A União Europeia e os Estados Unidos anunciaram a criação de uma nova plataforma para promover a agricultura sustentável em ambos os lados do Oceano Atlântico, visando combater as mudanças climáticas.
“Hoje iniciamos um novo capítulo na cooperação entre a União Europeia e os Estados Unidos”, disseram o comissário europeu para Agricultura, Janusz Wojciechowski, e o secretário americano de Agricultura, Tom Vilsack, em uma declaração conjunta após sua reunião ontem em Bruxelas.
A plataforma deve servir para a troca de conhecimento e informação entre ambos os lados do Atlântico para promover a “produção agrícola sustentável e inteligente em relação ao clima”. Na declaração conjunta final, não há menção literal à segurança alimentar, biodiversidade ou à nova estratégia alimentar europeia do produtor ao consumidor (F2F).
Na semana passada, ficou claro que o ministro americano da Agricultura rejeita a filosofia europeia F2F porque esta impõe restrições e proibições ao uso de pesticidas químicos na agricultura. Também os EUA discordam da proibição da UE sobre a manipulação genética de culturas e produtos alimentares.
Nos Estados Unidos, a indústria do petróleo e petroquímica, com seu processo de queima de gás, é vista como a maior poluidora de carbono, e não a agricultura, a criação de animais ou a indústria da carne.

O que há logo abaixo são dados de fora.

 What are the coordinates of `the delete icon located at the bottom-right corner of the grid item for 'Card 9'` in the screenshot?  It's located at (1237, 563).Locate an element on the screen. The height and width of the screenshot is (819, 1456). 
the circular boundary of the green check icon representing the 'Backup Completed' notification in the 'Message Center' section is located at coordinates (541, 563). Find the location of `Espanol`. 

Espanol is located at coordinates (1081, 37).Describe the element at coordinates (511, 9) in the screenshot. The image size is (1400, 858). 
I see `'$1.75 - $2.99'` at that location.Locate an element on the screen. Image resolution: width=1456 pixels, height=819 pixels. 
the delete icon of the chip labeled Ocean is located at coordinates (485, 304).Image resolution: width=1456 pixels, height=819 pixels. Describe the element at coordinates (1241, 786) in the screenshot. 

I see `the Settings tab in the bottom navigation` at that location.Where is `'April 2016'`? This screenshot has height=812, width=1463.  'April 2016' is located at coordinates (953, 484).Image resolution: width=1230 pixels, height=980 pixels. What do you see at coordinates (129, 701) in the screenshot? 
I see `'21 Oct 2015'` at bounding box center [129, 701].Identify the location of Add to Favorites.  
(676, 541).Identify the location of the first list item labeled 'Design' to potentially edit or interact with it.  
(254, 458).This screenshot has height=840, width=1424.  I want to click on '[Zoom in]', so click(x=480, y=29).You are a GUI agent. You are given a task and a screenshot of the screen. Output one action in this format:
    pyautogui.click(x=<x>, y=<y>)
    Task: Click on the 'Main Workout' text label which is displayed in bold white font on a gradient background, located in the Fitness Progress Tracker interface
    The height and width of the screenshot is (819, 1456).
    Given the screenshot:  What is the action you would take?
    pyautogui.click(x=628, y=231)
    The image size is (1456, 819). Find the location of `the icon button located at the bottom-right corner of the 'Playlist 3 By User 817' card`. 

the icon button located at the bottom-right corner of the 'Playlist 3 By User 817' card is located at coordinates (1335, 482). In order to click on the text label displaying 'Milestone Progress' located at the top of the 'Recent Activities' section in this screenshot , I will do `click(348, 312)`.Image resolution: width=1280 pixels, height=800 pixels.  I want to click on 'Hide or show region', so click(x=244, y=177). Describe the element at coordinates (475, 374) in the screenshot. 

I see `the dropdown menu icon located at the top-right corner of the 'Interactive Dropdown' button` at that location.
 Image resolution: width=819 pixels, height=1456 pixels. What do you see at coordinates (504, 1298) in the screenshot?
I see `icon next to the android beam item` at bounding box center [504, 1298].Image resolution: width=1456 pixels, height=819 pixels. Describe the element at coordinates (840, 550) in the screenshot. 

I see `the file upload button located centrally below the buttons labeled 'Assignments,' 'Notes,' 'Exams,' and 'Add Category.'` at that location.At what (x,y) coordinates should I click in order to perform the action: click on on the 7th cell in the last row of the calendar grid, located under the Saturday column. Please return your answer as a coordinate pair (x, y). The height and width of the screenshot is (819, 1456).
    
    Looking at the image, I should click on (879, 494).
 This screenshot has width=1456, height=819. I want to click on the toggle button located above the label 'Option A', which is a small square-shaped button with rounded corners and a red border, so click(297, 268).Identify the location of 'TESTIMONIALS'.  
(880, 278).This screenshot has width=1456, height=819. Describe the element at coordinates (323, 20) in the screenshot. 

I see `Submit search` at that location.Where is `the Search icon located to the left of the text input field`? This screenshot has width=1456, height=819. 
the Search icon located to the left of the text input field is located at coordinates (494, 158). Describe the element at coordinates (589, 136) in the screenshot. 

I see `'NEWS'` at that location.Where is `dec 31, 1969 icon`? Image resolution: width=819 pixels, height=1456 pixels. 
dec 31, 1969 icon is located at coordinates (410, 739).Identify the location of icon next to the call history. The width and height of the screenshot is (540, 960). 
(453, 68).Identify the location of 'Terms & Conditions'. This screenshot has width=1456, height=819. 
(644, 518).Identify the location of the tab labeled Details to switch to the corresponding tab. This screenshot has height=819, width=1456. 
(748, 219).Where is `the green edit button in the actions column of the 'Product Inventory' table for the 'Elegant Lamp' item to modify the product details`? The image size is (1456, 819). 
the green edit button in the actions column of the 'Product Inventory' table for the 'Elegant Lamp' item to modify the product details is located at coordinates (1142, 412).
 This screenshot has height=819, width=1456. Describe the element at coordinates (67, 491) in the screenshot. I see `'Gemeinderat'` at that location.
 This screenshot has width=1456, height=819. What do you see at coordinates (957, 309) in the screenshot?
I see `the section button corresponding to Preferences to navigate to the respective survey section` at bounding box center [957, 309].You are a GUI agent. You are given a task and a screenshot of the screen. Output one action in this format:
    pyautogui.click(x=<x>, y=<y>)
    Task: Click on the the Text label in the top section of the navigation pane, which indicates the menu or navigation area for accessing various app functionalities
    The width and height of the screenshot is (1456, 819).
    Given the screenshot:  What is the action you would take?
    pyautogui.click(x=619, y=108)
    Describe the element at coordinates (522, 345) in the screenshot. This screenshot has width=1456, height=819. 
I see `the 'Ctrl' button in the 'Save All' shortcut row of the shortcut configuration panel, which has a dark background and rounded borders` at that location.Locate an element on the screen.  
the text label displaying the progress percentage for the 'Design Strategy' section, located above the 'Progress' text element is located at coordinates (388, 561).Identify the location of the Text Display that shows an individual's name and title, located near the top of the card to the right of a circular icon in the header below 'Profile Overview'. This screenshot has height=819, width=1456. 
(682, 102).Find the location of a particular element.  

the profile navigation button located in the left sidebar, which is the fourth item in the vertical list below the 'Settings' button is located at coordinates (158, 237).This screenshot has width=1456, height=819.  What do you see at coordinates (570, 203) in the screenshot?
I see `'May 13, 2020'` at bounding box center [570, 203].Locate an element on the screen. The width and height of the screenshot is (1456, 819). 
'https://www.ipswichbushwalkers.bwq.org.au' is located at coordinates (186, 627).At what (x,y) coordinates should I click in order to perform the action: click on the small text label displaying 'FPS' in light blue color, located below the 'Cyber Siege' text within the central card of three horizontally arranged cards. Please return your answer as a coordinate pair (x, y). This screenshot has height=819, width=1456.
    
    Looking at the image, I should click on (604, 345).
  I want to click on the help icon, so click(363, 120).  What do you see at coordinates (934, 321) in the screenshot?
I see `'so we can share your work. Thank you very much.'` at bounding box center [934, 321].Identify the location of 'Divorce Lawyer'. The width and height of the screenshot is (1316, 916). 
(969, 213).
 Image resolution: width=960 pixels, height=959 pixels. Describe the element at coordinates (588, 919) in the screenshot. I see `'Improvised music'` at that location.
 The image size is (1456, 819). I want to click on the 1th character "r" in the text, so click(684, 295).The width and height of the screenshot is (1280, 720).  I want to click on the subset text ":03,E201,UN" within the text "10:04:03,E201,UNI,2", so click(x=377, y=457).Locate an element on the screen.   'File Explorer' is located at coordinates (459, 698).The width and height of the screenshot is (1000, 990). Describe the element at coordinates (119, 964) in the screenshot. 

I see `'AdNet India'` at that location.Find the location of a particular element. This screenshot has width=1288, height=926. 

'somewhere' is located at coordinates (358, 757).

Wojciechowski e Vilsack observaram que “as mudanças climáticas já têm efeitos profundos nos meios de subsistência dos nossos agricultores”, com impactos que variam desde “seca severa” até “inundações, incêndios florestais e outros eventos catastróficos”.
“A cooperação internacional para enfrentar as mudanças climáticas e promover a sustentabilidade é essencial para aliviar o futuro difícil e árduo que nos aguarda”, disseram ambos em um anúncio que coincidiu com a abertura da cúpula climática realizada em Glasgow (Escócia).
Nesse sentido, asseguraram que “a UE e os EUA estão comprometidos a nível global com uma produção melhorada e sustentável” para “aliviar a pobreza e a fome, proteger o nosso meio ambiente e enfrentar as mudanças climáticas”.
Bruxelas e Washington prometeram colaborar para “desenhar sistemas e soluções que sejam bons” para produtores agrícolas, consumidores e empresas, incluindo “mercados locais, regionais e internacionais justos e abertos que melhorem a segurança alimentar e a sustentabilidade alimentar”.